(Source passage)

Watching this season, I never thought that Betty would have such a crucial role, but the revelation that she has terminal lung cancer was really, really powerful; it served to put things into perspective. Betty has always been a bit of a punchline; she was Fat!Betty, or Brunette!Betty. Oftentimes, she’s been portrayed as a brainless, airheaded idiot, but that’s never really been the case. She was Don’s first wife, and she was always smarter than anyone gave her credit for. She’s been treated poorly for much of the show’s run, but it’s telling that Henry and Sally, the two stoics who disdain the so-called drama that Betty brings, are the ones who break down emotionally. Henry is not a stately gentleman when his wife is staring at a death sentence. Sally is not a steel-eyed young woman when her mother hands her a letter with instructions on how to take care of her affairs. Betty has taken control of her life, and she will do what she wants, a desperate Henry be damned. She continues to go to school, diagnosis be damned.
Henry asks her why she continues to go, even after the diagnosis. He can’t fathom why someone would continue to do something with nothing to show for it. But it’s simple: Betty always wanted to go to school, so she’s going to go to school. Betty has realized that the degree is not the point; it’s the fact that this housewife, long denied her desires, is doing what she wants. She wants to live her life, independent, and free.

(End Source passage)
(Record excerpts)

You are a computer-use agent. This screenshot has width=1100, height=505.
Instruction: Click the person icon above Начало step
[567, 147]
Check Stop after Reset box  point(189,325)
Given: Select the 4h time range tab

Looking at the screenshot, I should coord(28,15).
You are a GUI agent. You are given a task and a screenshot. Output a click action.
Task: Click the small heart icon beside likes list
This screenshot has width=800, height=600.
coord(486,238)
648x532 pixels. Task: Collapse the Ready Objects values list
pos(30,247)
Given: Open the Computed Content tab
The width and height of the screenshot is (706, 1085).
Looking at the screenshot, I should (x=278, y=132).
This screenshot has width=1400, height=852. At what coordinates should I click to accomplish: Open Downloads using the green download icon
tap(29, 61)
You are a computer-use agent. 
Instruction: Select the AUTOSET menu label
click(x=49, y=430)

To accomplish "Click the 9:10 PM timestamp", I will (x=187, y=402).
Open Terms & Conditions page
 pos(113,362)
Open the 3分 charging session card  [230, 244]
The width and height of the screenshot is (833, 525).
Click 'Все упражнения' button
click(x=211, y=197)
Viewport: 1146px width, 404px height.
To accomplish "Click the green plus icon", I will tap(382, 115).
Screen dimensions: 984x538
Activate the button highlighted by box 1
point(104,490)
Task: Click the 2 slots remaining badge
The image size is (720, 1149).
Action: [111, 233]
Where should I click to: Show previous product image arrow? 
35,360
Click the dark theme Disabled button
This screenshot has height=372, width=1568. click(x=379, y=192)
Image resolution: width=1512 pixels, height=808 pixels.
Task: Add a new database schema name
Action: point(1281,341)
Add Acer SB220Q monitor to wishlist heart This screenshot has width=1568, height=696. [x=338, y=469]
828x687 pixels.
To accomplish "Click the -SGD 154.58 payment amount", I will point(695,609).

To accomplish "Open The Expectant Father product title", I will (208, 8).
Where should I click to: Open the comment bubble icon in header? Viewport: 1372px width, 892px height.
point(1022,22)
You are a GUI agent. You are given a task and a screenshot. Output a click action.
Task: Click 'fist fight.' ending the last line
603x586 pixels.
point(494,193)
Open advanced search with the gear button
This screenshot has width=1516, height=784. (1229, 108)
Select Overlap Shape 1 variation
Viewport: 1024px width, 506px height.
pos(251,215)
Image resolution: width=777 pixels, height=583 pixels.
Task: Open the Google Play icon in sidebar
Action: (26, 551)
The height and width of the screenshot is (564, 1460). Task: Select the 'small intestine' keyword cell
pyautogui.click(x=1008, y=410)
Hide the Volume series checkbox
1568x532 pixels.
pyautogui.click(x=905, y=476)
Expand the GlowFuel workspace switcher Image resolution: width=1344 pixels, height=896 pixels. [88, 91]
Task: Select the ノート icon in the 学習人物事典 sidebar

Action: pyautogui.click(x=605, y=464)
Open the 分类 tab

(End Record excerpts)

- Exercises
[1] In the passage about Betty, rewrite the part that opens with the words containing "Henry asks her" and closes with "independent, and free.", substituting "diploma" for "degree".
[2] According to the passage about Betty, what illness does Betty have?

- Expected results
[1]
Henry asks her why she continues to go, even after the diagnosis. He can’t fathom why someone would continue to do something with nothing to show for it. But it’s simple: Betty always wanted to go to school, so she’s going to go to school. Betty has realized that the diploma is not the point; it’s the fact that this housewife, long denied her desires, is doing what she wants. She wants to live her life, independent, and free.

[2] Terminal lung cancer.